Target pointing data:
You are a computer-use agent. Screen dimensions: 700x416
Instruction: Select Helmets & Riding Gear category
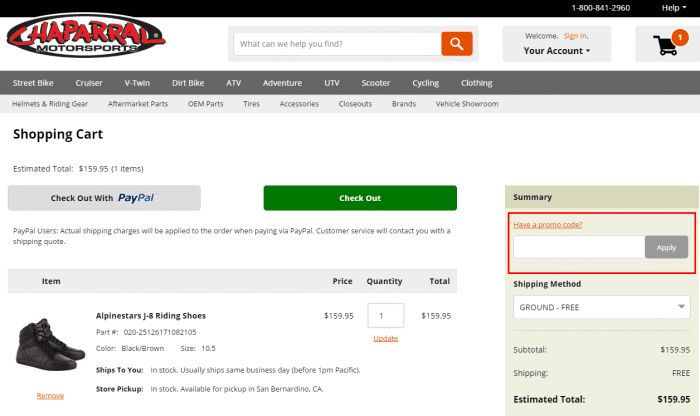click(x=50, y=104)
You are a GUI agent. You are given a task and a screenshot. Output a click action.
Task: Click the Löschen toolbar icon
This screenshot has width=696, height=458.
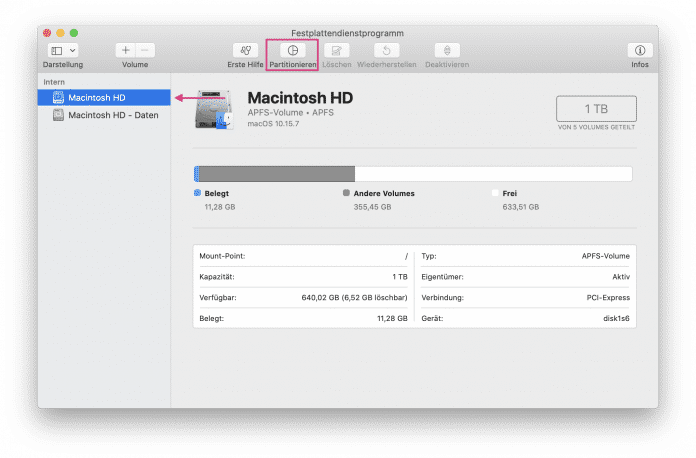point(336,50)
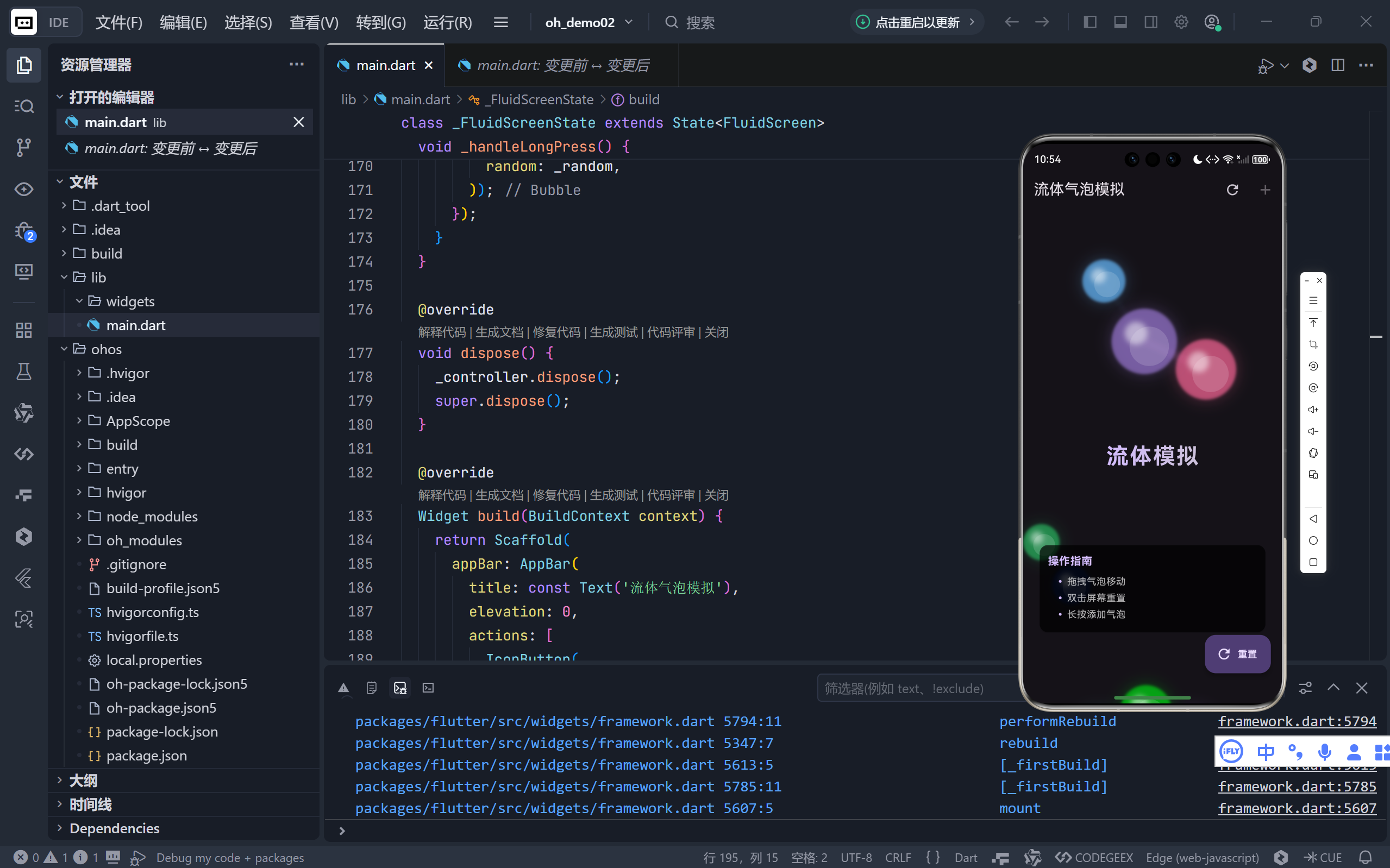Screen dimensions: 1390x868
Task: Expand the .dart_tool folder
Action: 120,205
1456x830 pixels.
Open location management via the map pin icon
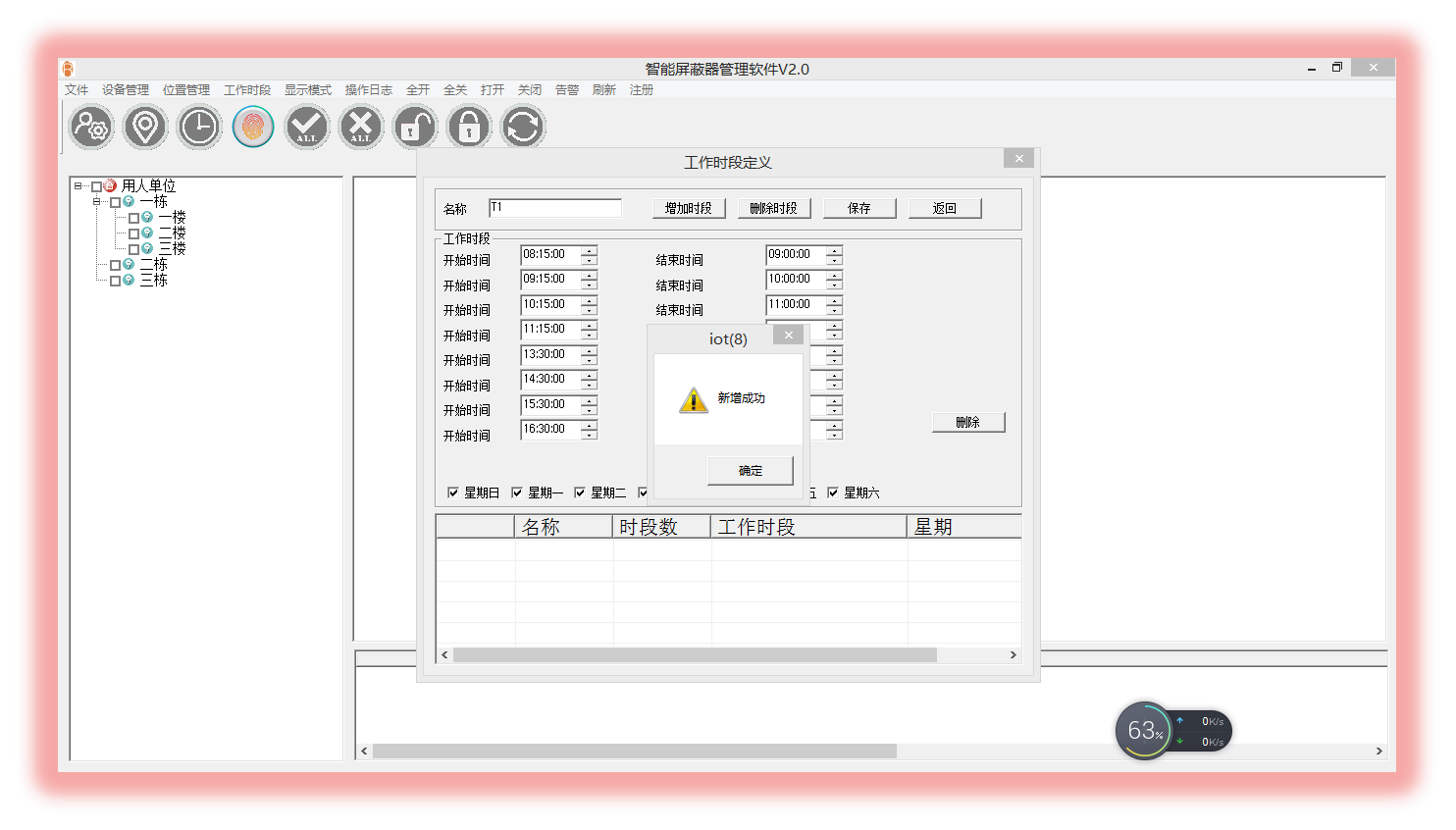pyautogui.click(x=145, y=128)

**Problem to work on**
Swap "screenshot" for "screen capture" everywhere it occurs in the material above, keeping every other part unchanged, and give the result without the pictures.

**Output of the exercise**
You are a computer-use agent. Screen dimensions: 700x416
Instruction: Select Helmets & Riding Gear category
click(x=50, y=104)
You are a GUI agent. You are given a task and a screen capture. Output a click action.
Task: Click the Löschen toolbar icon
This screen capture has width=696, height=458.
point(336,50)
Screen dimensions: 1390x868
Task: Expand the .dart_tool folder
Action: 120,205
1456x830 pixels.
Open location management via the map pin icon
pyautogui.click(x=145, y=128)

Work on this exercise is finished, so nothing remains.